Myrtillocactus eichlamii
- Conservation status: Critically Endangered (IUCN 3.1)

Scientific classification
- Kingdom: Plantae
- Clade: Tracheophytes
- Clade: Angiosperms
- Clade: Eudicots
- Order: Caryophyllales
- Family: Cactaceae
- Subfamily: Cactoideae
- Genus: Myrtillocactus
- Species: M. eichlamii
- Binomial name: Myrtillocactus eichlamii Britton & Rose

= Myrtillocactus eichlamii =

- Authority: Britton & Rose
- Conservation status: CR

Species of cactus

Myrtillocactus eichlamii is a species of Myrtillocactus found in Guatemala.
==Description==
Myrtillocactus eichlamii grows tree-shaped with upright, striking blue-green to deep green, glaucous shoots and forms a distinct trunk. It has 6 blunt ribs with large, gray areoles spaced up to 2 centimeters apart. The central spine can reach up to 7 centimeters long, while the approximately 5 marginal spines are shorter and swollen at their base.

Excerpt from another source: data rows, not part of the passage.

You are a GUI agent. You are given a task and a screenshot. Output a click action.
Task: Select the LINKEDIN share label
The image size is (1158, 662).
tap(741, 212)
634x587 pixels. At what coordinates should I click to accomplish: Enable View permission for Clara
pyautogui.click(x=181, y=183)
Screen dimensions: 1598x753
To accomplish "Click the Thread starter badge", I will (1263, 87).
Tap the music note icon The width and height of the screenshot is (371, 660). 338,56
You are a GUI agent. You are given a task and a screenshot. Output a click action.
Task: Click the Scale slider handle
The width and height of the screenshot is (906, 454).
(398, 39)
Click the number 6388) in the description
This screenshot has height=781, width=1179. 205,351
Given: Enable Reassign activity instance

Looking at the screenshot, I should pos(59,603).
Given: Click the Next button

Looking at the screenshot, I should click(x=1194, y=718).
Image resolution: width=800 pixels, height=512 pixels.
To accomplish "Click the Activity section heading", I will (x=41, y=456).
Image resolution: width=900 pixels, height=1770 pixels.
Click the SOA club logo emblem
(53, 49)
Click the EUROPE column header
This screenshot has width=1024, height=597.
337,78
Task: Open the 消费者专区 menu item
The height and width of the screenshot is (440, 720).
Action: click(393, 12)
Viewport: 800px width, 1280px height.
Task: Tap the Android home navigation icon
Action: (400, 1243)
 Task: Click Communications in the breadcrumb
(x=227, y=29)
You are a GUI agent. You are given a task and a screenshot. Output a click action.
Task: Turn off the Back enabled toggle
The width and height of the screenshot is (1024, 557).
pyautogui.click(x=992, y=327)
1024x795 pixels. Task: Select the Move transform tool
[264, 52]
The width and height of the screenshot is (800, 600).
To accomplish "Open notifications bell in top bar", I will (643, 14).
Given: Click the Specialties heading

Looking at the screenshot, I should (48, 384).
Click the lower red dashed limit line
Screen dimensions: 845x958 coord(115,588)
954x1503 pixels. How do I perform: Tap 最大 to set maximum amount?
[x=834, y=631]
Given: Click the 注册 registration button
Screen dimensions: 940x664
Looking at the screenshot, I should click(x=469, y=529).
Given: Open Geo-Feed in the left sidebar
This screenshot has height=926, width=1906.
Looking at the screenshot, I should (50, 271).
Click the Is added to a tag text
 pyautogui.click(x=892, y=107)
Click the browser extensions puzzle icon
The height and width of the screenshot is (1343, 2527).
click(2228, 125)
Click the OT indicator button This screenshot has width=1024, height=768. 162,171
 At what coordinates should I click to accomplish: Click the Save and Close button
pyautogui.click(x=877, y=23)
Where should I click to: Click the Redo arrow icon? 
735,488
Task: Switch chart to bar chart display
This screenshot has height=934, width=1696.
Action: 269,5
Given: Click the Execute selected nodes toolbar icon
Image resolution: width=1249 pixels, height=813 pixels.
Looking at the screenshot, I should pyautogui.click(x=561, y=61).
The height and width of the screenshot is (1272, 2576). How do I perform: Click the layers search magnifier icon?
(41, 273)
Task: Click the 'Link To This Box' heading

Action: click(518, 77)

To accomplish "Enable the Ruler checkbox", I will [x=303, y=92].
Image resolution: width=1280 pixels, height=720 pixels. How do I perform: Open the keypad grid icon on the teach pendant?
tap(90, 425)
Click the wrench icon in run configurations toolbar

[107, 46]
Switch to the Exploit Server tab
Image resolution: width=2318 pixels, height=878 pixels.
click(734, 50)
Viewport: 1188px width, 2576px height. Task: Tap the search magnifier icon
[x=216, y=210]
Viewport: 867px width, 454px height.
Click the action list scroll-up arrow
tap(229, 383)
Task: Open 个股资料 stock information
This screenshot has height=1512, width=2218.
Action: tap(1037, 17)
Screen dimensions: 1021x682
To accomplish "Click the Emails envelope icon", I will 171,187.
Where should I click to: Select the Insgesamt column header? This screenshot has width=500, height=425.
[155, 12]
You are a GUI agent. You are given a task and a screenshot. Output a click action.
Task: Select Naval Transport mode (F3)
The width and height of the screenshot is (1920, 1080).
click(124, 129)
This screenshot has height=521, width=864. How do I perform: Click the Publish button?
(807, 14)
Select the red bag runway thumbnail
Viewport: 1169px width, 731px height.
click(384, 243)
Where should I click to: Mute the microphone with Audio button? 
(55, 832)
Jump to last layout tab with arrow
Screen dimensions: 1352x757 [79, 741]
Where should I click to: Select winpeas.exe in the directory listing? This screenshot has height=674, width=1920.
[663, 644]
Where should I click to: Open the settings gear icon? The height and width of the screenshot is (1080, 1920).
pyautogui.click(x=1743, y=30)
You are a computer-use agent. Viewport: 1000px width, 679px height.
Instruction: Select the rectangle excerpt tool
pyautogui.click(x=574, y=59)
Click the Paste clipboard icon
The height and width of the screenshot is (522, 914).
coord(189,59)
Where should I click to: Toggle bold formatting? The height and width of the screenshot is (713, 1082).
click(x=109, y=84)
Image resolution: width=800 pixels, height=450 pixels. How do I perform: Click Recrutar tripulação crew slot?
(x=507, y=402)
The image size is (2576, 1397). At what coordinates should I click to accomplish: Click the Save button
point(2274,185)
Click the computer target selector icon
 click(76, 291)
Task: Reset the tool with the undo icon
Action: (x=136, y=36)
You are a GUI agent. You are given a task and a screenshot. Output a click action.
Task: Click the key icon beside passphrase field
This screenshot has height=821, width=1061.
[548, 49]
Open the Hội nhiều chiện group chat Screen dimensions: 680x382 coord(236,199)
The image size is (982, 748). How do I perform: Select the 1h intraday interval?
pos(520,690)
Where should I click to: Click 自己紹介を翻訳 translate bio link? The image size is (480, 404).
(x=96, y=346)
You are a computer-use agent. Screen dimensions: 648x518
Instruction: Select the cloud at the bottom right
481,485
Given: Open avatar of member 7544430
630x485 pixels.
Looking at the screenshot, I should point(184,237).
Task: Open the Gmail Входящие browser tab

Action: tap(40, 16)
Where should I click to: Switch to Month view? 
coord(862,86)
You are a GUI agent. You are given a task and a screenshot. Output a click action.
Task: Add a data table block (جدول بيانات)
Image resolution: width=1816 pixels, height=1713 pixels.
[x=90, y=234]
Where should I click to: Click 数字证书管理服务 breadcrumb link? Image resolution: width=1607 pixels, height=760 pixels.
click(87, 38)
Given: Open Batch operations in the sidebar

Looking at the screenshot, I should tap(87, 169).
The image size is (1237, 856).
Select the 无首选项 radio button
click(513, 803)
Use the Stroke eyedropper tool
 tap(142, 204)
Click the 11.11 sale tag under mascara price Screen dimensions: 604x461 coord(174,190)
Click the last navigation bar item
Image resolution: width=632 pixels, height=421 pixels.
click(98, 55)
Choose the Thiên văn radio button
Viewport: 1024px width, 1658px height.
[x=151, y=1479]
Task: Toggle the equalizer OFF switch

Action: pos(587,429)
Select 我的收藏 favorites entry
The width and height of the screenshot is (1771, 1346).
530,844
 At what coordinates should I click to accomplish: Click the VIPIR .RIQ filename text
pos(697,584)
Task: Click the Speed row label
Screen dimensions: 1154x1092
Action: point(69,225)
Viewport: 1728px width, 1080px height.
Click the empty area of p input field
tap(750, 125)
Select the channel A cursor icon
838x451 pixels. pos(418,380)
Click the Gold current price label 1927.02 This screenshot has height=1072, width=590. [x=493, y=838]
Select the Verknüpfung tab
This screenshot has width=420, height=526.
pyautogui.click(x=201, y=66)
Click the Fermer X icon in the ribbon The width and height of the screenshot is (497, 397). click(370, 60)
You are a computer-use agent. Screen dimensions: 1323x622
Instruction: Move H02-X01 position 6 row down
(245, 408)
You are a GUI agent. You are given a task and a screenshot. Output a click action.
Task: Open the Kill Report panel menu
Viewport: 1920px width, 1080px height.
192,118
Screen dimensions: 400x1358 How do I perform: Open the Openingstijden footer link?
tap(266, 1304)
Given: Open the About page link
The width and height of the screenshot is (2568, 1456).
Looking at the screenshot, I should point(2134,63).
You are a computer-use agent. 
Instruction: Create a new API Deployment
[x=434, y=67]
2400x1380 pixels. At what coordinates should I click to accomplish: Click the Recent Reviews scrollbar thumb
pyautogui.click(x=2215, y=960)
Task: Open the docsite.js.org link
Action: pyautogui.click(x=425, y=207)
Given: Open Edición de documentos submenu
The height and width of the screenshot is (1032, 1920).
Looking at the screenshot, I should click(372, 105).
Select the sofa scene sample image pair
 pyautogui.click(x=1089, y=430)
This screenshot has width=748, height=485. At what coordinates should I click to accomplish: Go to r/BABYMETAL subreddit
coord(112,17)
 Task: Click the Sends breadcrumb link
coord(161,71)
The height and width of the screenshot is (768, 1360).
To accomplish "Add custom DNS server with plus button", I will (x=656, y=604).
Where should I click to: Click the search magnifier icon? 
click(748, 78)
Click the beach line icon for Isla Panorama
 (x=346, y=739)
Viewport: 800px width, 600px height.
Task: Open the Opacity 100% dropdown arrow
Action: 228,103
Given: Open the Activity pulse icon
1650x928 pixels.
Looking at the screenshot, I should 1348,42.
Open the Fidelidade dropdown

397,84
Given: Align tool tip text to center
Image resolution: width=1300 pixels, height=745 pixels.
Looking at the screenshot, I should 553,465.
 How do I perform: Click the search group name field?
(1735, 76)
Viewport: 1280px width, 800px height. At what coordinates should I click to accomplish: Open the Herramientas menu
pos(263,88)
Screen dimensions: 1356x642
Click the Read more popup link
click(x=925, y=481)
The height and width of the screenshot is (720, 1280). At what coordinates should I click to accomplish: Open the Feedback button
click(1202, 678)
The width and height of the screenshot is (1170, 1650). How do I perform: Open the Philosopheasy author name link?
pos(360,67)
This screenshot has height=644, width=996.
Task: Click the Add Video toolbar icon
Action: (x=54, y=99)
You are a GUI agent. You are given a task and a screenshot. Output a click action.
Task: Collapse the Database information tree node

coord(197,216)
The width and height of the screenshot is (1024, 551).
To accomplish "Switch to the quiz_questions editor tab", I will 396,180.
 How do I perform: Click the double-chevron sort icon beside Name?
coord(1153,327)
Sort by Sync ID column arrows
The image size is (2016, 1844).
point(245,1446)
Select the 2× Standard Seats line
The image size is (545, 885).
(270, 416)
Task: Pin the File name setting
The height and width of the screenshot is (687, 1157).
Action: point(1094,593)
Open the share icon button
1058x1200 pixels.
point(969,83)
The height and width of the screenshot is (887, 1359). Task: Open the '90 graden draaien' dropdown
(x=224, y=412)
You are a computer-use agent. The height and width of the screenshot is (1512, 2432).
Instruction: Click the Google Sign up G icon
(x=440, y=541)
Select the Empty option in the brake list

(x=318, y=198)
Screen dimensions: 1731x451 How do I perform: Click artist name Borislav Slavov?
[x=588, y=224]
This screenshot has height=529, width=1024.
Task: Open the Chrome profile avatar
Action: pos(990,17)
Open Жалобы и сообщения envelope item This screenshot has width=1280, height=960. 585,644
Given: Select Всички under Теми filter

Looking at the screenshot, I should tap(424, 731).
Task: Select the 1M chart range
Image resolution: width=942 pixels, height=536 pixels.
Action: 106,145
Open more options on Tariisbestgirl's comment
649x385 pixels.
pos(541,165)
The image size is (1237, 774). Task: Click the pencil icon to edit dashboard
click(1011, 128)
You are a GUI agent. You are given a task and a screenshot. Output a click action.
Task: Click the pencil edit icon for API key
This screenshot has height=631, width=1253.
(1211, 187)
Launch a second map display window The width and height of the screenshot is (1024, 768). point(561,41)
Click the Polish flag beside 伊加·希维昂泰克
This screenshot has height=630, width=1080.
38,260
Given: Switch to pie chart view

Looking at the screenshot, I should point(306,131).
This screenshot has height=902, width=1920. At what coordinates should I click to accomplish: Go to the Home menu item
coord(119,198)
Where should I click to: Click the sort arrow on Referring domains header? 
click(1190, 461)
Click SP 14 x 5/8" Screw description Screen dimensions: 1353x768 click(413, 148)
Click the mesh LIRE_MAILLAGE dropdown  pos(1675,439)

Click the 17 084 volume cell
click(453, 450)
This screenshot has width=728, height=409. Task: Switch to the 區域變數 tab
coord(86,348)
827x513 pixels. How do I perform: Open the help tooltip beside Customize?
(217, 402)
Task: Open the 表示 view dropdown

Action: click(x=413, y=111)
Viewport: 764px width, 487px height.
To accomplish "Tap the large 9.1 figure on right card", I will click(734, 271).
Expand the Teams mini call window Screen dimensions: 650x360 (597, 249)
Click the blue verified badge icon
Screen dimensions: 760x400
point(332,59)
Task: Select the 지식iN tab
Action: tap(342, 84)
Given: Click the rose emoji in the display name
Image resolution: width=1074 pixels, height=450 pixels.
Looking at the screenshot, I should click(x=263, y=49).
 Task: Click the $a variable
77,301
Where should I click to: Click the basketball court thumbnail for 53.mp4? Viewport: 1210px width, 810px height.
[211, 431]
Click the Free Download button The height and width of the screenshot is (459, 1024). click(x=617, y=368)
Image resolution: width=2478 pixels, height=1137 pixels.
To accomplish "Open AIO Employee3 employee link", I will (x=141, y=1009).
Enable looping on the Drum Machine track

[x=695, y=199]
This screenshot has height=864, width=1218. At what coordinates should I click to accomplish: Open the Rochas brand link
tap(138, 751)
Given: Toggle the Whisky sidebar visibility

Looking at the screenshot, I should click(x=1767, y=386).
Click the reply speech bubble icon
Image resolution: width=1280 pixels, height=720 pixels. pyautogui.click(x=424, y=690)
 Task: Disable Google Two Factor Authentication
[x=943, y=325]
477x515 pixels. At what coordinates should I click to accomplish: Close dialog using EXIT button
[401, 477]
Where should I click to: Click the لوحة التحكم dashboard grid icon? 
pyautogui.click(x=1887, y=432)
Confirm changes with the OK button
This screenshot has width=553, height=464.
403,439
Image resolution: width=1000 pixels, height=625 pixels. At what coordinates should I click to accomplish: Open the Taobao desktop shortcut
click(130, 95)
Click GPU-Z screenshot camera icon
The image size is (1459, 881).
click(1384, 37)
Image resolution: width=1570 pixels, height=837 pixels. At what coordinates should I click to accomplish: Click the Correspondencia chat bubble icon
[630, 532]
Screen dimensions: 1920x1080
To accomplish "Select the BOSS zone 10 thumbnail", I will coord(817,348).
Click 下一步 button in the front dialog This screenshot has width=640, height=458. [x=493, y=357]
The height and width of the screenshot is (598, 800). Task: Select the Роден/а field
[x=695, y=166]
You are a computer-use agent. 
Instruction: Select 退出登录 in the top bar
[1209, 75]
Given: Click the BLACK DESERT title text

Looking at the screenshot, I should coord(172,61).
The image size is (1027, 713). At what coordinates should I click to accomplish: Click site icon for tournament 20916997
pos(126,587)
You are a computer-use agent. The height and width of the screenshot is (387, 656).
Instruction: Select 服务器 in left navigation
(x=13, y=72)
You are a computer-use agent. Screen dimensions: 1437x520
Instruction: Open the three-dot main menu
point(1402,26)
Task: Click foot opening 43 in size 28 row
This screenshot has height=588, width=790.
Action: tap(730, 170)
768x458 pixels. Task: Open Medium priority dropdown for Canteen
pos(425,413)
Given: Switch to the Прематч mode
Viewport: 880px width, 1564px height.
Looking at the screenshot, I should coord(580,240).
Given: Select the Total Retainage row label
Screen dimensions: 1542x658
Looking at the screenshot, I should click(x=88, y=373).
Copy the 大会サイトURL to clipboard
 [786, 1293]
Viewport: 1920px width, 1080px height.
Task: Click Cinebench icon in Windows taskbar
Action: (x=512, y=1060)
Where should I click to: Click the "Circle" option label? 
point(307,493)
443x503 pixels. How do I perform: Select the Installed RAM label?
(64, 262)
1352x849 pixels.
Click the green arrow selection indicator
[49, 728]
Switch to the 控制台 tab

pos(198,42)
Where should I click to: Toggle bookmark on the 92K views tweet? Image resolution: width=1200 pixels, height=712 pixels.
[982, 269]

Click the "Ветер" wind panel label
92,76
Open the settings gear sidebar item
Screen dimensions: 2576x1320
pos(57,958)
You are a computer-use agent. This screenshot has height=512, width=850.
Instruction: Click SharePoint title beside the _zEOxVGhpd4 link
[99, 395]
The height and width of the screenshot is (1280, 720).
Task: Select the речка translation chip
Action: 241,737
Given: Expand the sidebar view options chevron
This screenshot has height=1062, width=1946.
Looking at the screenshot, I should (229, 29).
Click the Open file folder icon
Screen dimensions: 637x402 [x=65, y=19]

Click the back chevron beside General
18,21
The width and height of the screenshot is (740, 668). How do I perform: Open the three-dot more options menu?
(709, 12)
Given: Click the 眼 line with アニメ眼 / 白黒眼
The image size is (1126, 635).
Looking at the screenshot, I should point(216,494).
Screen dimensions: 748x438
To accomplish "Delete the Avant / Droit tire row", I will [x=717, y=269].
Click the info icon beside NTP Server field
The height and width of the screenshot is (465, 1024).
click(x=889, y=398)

The creamy white flowers are 4 centimeters long and 3.5 to 5.5 centimeters in diameter, with a very short flower tube. The spherical, purple to red fruits are edible and covered with a whitish wax.
==Distribution==
Myrtillocactus eichlamii is widespread in Guatemala.
==Taxonom==
The species was first described in 1920 by Nathaniel Lord Britton and Joseph Nelson Rose. The specific epithet eichlamii honors the German cactus collector Friedrich Eichlam.